Draco ducked awkwardly and heard more stone tear out of the wall behind him. He Transfigured the floor beneath Potter’s feet to water, wondering if it would slow him at all.
It didn’t. Potter leaped, and somersaulted, and unfolded in front of Draco with a grace that made his mouth water even as Potter struck out with one hand full of shimmering, translucent oil. Draco judged the hand aimed neatly parallel with his eyes, and knew what it would do if it struck: cling to his eyes and mouth, blinding and suffocating him.
He lurched backwards again, and Potter laughed. “Always retreating, Malfoy, never attacking?” he asked, and created a handful of the oil that flew at Draco separately from his body.
Draco ducked that, too, and from his position flat on the floor called tiny rustling scarab beetles, which climbed straight up Potter’s legs. Potter’s face took on a distant expression until the first bite, invisible because they were under his trousers. Then he laughed aloud and cast the charm that dismissed them, saying, “Well done, Malfoy.”
Praise from Harry bloody Potter shouldn’t make Draco breathless and nearly hard. But it didn’t stop him, either, and that was the important thing. This time, he was the one to fling a handful of oil at Potter, the kind that would burn on contact. Potter pivoted, avoiding it, and turned that into his second attack on Draco, which became a handful of burning white dust, and crowded Draco’s eyes before he could evade.
Draco immediately slammed his eyes shut and cast Aguamenti, washing his face clean. He emerged with no greater damage than a few boils around the nose and ears filled with the snapping and burning sound of the miniature sparks embedded in the dust.
He was aware that he was grinning, so widely that the dangers of Potter launching something into his mouth were rather great, and that his heart and his erection were both throbbing. He only hoped that Potter wouldn’t notice the latter.
But he no longer feared his comments if he did, either.
He flung his own hand out, and almost felt Potter turn to look at it before he cast the spell around the other, a tiny storm complete with thunder and lightning that would grow as it neared the victim and fill their world with noise and light and danger. It flew, and Potter wouldn’t be able to dodge it in time. Draco watched breathlessly—
And Potter spread his hands, and a dragon unfolded from them, long-bodied and desert-colored, and opened its mouth.
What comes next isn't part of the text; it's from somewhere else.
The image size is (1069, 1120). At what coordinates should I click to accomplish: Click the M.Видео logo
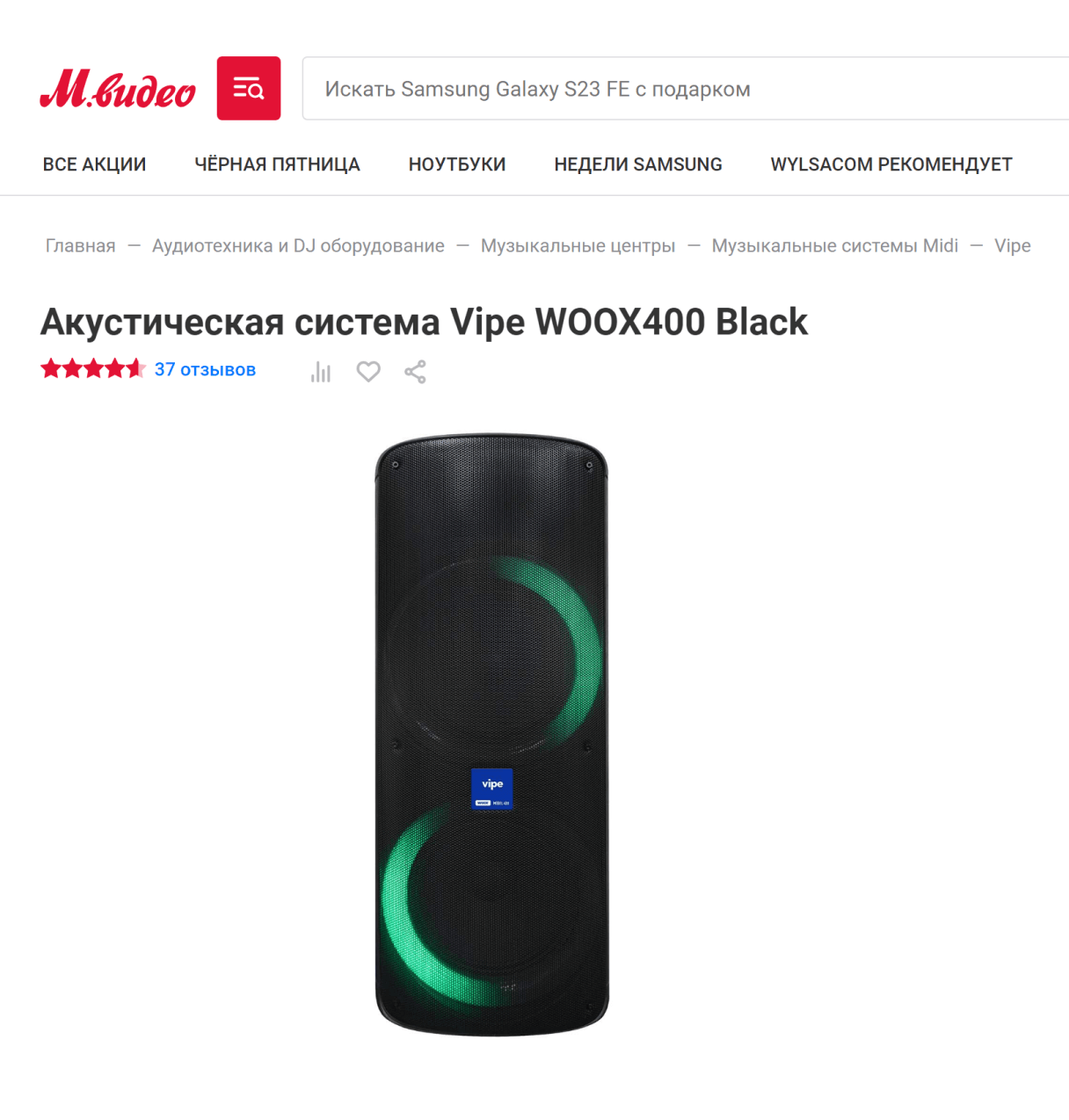(118, 89)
The storm flew down its dry throat, and the dragon spun in place on itself and disappeared.
Only then, when no more spells came at him, did Draco realize how tired he was. He watched Potter slump over, hands on his knees, and wished he could do the same thing himself. But they weren’t yet in that place.
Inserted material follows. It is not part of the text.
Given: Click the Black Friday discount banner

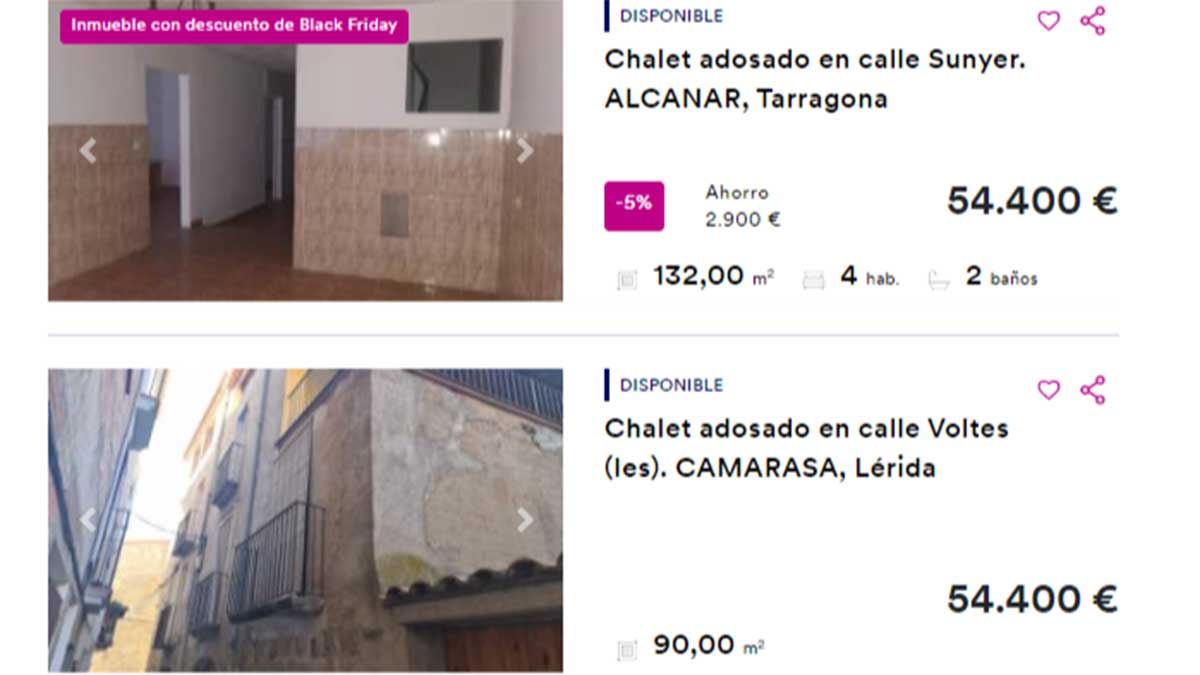Looking at the screenshot, I should [x=234, y=26].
The yet surprised him, and by the time he had finished dealing with his thoughts, Potter had straightened up and was staring at him speculatively. Draco inclined his head back and smiled slightly.
“Thanks, Malfoy,” Potter said, facing the wall he’d nearly destroyed and repairing the holes he’d left with a few well-placed charms.
Draco nodded, realizing with an unexpectedly fierce ache that he would have to wait until Potter left and then quell both his erection and his desire for a repeat of the fight. They had helped each other—well, he had helped Potter—but the moment was over, as quick and fleeting as the time that he had saved Potter’s life or Potter had attacked Pollinac for him. Nothing where they were concerned could last forever.
But Potter paused in front of him instead of moving out of the room. Draco blinked and looked at him.
Potter leaned in, balanced on the balls of his feet as though it was important that he not touch Draco otherwise, and brushed his lips in a long, slow line across Draco’s left cheek, to his lips, to his right cheek. Then he drew back and nodded, more to himself than Draco.
“See you, Malfoy,” he said, and strode out, leaving Draco to stare after him in wonder and try, unsuccessfully, not to touch his face.